Recorded data
=-=-=-=-=

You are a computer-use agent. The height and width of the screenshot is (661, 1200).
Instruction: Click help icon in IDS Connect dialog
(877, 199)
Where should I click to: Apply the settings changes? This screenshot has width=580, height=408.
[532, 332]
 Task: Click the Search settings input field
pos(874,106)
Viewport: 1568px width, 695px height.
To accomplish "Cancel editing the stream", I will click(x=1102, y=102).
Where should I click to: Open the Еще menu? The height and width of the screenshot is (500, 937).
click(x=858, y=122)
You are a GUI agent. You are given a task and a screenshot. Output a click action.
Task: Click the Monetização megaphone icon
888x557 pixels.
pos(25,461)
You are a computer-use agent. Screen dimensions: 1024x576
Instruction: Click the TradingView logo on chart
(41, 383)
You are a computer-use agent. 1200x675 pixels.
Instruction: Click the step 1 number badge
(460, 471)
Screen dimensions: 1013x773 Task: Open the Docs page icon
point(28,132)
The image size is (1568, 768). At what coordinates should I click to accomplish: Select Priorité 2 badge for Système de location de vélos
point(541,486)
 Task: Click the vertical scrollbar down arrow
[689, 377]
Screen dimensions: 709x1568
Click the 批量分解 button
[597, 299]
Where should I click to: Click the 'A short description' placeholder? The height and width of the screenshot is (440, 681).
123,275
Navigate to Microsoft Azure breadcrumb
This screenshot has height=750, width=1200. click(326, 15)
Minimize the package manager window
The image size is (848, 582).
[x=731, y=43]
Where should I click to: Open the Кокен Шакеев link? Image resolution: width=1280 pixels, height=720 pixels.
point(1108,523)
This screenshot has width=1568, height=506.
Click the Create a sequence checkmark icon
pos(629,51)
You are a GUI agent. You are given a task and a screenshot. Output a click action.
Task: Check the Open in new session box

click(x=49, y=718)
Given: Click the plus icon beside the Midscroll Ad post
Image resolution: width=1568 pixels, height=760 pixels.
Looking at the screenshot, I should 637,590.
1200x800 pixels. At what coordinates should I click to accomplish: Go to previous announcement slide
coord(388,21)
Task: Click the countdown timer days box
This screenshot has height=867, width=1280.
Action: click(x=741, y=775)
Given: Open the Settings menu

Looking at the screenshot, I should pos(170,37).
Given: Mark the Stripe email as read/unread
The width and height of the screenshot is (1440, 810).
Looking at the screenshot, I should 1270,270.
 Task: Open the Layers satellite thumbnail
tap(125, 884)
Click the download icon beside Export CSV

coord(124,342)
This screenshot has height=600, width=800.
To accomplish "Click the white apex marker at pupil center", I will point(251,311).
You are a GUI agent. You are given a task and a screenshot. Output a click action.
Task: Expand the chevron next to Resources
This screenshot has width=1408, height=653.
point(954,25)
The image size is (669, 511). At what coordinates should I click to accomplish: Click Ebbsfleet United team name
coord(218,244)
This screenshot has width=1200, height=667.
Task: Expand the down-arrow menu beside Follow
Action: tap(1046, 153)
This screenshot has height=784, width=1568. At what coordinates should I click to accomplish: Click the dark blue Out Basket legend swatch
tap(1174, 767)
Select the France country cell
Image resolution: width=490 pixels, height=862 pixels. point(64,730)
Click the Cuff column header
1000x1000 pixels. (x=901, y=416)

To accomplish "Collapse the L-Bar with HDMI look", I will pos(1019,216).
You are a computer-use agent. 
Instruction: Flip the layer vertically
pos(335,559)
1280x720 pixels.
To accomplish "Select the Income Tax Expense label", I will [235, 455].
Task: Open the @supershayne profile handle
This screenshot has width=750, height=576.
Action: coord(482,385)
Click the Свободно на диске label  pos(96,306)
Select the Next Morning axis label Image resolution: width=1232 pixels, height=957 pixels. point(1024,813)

=-=-=-=-=

## Action item
Copy the data above in full, exactly as it reads.

## Exercise response
You are a computer-use agent. The height and width of the screenshot is (661, 1200).
Instruction: Click help icon in IDS Connect dialog
(877, 199)
Where should I click to: Apply the settings changes? This screenshot has width=580, height=408.
[532, 332]
 Task: Click the Search settings input field
pos(874,106)
Viewport: 1568px width, 695px height.
To accomplish "Cancel editing the stream", I will click(x=1102, y=102).
Where should I click to: Open the Еще menu? The height and width of the screenshot is (500, 937).
click(x=858, y=122)
You are a GUI agent. You are given a task and a screenshot. Output a click action.
Task: Click the Monetização megaphone icon
888x557 pixels.
pos(25,461)
You are a computer-use agent. Screen dimensions: 1024x576
Instruction: Click the TradingView logo on chart
(41, 383)
You are a computer-use agent. 1200x675 pixels.
Instruction: Click the step 1 number badge
(460, 471)
Screen dimensions: 1013x773 Task: Open the Docs page icon
point(28,132)
The image size is (1568, 768). At what coordinates should I click to accomplish: Select Priorité 2 badge for Système de location de vélos
point(541,486)
 Task: Click the vertical scrollbar down arrow
[689, 377]
Screen dimensions: 709x1568
Click the 批量分解 button
[597, 299]
Where should I click to: Click the 'A short description' placeholder? The height and width of the screenshot is (440, 681).
123,275
Navigate to Microsoft Azure breadcrumb
This screenshot has height=750, width=1200. click(326, 15)
Minimize the package manager window
The image size is (848, 582).
[x=731, y=43]
Where should I click to: Open the Кокен Шакеев link? Image resolution: width=1280 pixels, height=720 pixels.
point(1108,523)
This screenshot has width=1568, height=506.
Click the Create a sequence checkmark icon
pos(629,51)
You are a GUI agent. You are given a task and a screenshot. Output a click action.
Task: Check the Open in new session box

click(x=49, y=718)
Given: Click the plus icon beside the Midscroll Ad post
Image resolution: width=1568 pixels, height=760 pixels.
Looking at the screenshot, I should 637,590.
1200x800 pixels. At what coordinates should I click to accomplish: Go to previous announcement slide
coord(388,21)
Task: Click the countdown timer days box
This screenshot has height=867, width=1280.
Action: click(x=741, y=775)
Given: Open the Settings menu

Looking at the screenshot, I should pos(170,37).
Given: Mark the Stripe email as read/unread
The width and height of the screenshot is (1440, 810).
Looking at the screenshot, I should 1270,270.
 Task: Open the Layers satellite thumbnail
tap(125, 884)
Click the download icon beside Export CSV

coord(124,342)
This screenshot has height=600, width=800.
To accomplish "Click the white apex marker at pupil center", I will point(251,311).
You are a GUI agent. You are given a task and a screenshot. Output a click action.
Task: Expand the chevron next to Resources
This screenshot has width=1408, height=653.
point(954,25)
The image size is (669, 511). At what coordinates should I click to accomplish: Click Ebbsfleet United team name
coord(218,244)
This screenshot has width=1200, height=667.
Task: Expand the down-arrow menu beside Follow
Action: tap(1046, 153)
This screenshot has height=784, width=1568. At what coordinates should I click to accomplish: Click the dark blue Out Basket legend swatch
tap(1174, 767)
Select the France country cell
Image resolution: width=490 pixels, height=862 pixels. point(64,730)
Click the Cuff column header
1000x1000 pixels. (x=901, y=416)

To accomplish "Collapse the L-Bar with HDMI look", I will pos(1019,216).
You are a computer-use agent. 
Instruction: Flip the layer vertically
pos(335,559)
1280x720 pixels.
To accomplish "Select the Income Tax Expense label", I will [235, 455].
Task: Open the @supershayne profile handle
This screenshot has width=750, height=576.
Action: coord(482,385)
Click the Свободно на диске label  pos(96,306)
Select the Next Morning axis label Image resolution: width=1232 pixels, height=957 pixels. point(1024,813)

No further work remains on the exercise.